**SET EXERCISE:**
Convert the rows from the line with "Click the chat message input field" up to and including the line with "Action: (162, 398)" into a JSON list of strings, one string per line, omitting blank lines.

----------------

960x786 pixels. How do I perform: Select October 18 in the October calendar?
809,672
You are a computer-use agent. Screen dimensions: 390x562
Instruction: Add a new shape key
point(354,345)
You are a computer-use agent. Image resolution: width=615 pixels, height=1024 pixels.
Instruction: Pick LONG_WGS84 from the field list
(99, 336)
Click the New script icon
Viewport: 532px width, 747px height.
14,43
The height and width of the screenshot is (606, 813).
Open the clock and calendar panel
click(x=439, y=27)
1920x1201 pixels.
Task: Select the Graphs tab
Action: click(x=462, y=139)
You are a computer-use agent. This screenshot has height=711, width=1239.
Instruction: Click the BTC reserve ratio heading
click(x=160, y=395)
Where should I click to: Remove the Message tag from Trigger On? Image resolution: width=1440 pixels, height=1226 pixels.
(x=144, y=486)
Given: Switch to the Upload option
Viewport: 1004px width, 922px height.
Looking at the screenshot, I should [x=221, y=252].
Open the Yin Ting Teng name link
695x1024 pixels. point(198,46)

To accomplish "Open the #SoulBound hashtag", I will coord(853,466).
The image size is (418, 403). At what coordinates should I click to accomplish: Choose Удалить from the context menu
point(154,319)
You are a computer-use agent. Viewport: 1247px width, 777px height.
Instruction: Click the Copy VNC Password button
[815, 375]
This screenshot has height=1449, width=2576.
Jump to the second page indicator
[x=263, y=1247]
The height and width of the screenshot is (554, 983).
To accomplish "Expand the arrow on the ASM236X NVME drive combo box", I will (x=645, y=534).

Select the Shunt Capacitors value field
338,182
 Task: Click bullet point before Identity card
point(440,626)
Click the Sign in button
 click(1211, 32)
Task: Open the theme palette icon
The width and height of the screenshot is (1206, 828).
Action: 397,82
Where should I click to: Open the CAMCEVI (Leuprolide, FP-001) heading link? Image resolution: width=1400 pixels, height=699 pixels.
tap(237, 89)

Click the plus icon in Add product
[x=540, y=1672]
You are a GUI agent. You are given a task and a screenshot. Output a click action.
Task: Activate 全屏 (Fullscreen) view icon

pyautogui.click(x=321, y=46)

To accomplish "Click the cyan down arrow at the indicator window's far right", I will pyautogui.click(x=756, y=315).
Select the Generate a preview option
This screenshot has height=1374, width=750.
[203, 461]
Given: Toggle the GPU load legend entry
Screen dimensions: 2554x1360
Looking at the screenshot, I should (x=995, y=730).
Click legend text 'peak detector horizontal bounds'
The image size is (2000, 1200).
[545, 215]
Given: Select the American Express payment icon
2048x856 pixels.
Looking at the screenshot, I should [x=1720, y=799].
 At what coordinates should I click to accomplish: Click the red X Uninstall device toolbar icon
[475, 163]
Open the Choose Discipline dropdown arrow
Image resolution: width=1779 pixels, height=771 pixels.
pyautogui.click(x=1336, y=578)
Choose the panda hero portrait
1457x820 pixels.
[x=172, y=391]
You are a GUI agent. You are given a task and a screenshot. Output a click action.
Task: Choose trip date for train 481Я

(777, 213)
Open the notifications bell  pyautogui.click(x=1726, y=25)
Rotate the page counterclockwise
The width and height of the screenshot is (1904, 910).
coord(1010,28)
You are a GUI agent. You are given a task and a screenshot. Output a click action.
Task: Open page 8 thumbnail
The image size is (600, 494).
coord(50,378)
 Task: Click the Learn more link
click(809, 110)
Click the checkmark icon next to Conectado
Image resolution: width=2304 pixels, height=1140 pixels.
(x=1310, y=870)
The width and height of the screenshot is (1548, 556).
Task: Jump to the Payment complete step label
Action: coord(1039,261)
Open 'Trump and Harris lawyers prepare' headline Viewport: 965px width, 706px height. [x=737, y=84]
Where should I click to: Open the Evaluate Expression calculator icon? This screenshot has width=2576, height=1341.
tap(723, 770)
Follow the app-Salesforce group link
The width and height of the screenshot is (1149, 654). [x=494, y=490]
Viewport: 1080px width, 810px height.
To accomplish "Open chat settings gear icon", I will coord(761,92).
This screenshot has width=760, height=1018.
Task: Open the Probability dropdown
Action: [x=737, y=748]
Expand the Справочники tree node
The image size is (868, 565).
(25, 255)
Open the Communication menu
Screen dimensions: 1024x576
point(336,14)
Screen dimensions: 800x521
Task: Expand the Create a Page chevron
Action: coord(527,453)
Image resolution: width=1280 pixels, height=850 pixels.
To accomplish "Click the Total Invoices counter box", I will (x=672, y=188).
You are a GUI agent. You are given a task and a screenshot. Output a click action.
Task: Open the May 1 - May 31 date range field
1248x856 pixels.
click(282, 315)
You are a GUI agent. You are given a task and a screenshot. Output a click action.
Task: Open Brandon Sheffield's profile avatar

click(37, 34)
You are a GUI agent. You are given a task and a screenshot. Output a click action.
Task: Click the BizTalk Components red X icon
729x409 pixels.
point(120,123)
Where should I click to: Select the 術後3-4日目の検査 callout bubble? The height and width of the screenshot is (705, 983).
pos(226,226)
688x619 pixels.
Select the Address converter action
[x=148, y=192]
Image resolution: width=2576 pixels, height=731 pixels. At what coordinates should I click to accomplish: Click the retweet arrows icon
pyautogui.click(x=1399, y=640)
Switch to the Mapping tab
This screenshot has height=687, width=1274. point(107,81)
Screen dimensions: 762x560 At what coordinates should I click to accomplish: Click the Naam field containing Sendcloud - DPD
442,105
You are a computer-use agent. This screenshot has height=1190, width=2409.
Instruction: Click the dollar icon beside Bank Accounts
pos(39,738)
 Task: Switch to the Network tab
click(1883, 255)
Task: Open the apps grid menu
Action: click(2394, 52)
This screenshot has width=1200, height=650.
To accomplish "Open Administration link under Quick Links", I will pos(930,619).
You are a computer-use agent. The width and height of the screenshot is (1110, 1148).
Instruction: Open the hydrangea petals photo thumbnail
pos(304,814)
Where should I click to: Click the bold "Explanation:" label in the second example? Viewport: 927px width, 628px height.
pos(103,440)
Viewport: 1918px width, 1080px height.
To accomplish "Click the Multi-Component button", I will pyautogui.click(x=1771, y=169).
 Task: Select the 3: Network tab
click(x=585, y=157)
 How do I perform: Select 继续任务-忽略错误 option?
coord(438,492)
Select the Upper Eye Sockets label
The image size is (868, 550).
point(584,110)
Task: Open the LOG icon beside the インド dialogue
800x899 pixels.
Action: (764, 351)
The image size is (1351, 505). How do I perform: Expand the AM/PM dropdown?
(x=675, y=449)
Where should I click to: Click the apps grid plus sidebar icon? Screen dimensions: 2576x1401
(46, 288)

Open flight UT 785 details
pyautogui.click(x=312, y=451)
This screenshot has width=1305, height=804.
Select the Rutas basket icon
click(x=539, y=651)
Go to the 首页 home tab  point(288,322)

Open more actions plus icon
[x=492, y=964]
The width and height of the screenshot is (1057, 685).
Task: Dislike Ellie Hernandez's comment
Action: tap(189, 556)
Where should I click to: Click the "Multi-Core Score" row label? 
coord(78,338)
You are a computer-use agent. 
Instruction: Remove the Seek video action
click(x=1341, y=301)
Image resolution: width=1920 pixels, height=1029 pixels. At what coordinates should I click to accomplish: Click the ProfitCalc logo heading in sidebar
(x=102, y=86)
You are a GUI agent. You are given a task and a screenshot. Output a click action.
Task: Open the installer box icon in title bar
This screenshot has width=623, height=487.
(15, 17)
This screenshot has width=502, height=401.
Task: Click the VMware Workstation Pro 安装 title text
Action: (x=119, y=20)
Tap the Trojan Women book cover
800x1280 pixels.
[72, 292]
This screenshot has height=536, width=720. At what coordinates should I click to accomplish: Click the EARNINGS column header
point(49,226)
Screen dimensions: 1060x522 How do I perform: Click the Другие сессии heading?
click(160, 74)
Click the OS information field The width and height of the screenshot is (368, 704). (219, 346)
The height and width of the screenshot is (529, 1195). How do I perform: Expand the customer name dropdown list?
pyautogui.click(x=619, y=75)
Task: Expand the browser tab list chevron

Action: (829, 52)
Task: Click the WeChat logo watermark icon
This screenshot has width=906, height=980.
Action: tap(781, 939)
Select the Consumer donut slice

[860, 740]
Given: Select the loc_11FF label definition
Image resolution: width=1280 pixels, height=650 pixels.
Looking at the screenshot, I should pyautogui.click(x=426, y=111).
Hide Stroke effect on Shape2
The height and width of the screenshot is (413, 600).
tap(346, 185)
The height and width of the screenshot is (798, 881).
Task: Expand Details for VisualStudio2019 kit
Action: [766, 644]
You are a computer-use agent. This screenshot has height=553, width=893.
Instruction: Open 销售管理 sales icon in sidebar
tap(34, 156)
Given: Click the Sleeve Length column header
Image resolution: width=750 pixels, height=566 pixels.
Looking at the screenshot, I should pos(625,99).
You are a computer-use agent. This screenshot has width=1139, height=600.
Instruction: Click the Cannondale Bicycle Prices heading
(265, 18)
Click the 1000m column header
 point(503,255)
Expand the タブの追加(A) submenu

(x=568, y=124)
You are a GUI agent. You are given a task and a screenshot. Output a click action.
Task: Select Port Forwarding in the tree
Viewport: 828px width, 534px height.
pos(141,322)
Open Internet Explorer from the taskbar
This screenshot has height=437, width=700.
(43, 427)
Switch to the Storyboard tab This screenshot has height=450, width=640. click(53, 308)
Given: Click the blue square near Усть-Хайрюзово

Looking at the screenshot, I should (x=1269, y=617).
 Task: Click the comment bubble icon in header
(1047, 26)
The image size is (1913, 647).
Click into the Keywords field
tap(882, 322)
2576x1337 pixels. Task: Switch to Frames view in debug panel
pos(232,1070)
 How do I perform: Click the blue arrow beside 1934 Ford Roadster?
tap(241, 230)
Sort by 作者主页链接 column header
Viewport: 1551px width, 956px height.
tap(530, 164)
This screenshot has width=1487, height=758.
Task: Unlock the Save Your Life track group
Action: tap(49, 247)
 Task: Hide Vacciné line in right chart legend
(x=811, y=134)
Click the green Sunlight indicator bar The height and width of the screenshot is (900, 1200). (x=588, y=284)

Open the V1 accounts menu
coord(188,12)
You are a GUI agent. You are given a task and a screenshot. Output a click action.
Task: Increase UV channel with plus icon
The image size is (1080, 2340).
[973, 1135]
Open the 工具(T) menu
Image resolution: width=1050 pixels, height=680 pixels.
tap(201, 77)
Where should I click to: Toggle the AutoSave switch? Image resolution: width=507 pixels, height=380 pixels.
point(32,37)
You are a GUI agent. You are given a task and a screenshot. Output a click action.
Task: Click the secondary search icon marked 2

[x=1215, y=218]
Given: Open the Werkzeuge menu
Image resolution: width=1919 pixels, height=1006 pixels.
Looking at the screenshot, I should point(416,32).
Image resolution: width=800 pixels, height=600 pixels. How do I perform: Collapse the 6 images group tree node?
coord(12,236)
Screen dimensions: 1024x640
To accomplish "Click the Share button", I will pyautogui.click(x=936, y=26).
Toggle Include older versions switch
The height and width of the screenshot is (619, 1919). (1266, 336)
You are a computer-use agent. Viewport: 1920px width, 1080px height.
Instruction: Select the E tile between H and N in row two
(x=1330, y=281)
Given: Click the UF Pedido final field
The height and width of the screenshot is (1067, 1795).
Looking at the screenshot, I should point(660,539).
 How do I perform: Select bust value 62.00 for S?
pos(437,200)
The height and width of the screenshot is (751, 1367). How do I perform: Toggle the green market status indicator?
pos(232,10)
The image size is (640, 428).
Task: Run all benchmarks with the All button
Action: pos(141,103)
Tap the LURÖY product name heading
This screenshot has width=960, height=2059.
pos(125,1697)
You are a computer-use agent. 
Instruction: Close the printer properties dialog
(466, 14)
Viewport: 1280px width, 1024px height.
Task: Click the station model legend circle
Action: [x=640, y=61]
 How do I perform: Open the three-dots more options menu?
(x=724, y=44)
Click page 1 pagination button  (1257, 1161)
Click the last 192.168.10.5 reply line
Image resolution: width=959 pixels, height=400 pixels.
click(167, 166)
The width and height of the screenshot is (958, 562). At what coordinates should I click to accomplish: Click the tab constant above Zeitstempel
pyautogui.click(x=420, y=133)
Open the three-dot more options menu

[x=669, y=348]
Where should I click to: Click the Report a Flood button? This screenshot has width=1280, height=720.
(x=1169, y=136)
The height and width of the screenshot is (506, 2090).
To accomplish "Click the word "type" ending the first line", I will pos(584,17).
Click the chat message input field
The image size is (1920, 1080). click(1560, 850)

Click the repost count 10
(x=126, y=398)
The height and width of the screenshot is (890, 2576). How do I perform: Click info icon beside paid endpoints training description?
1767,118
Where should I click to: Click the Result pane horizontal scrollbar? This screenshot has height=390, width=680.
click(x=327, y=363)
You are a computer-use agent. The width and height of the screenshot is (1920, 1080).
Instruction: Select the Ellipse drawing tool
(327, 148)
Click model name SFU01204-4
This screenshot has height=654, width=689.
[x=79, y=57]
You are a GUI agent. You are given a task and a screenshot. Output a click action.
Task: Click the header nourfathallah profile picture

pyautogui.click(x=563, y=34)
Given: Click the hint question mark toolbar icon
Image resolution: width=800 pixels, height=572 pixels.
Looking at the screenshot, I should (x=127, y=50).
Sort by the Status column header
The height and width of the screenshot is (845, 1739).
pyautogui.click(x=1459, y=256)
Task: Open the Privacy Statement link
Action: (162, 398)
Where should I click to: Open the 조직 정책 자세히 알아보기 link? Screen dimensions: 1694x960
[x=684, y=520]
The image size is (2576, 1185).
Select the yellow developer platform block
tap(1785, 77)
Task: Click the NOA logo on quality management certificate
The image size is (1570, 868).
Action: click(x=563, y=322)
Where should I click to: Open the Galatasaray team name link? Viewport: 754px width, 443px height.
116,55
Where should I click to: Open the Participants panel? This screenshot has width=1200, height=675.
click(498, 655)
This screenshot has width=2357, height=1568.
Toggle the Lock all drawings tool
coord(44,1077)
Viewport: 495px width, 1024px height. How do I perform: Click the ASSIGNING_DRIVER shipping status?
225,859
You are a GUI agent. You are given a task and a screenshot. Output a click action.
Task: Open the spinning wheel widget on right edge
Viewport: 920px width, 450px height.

----------------

**SOLUTION:**
[
  "Click the chat message input field",
  "The image size is (1920, 1080). click(1560, 850)",
  "Click the repost count 10",
  "(x=126, y=398)",
  "The height and width of the screenshot is (890, 2576). How do I perform: Click info icon beside paid endpoints training description?",
  "1767,118",
  "Where should I click to: Click the Result pane horizontal scrollbar? This screenshot has height=390, width=680.",
  "click(x=327, y=363)",
  "You are a computer-use agent. The width and height of the screenshot is (1920, 1080).",
  "Instruction: Select the Ellipse drawing tool",
  "(327, 148)",
  "Click model name SFU01204-4",
  "This screenshot has height=654, width=689.",
  "[x=79, y=57]",
  "You are a GUI agent. You are given a task and a screenshot. Output a click action.",
  "Task: Click the header nourfathallah profile picture",
  "pyautogui.click(x=563, y=34)",
  "Given: Click the hint question mark toolbar icon",
  "Image resolution: width=800 pixels, height=572 pixels.",
  "Looking at the screenshot, I should (x=127, y=50).",
  "Sort by the Status column header",
  "The height and width of the screenshot is (845, 1739).",
  "pyautogui.click(x=1459, y=256)",
  "Task: Open the Privacy Statement link",
  "Action: (162, 398)"
]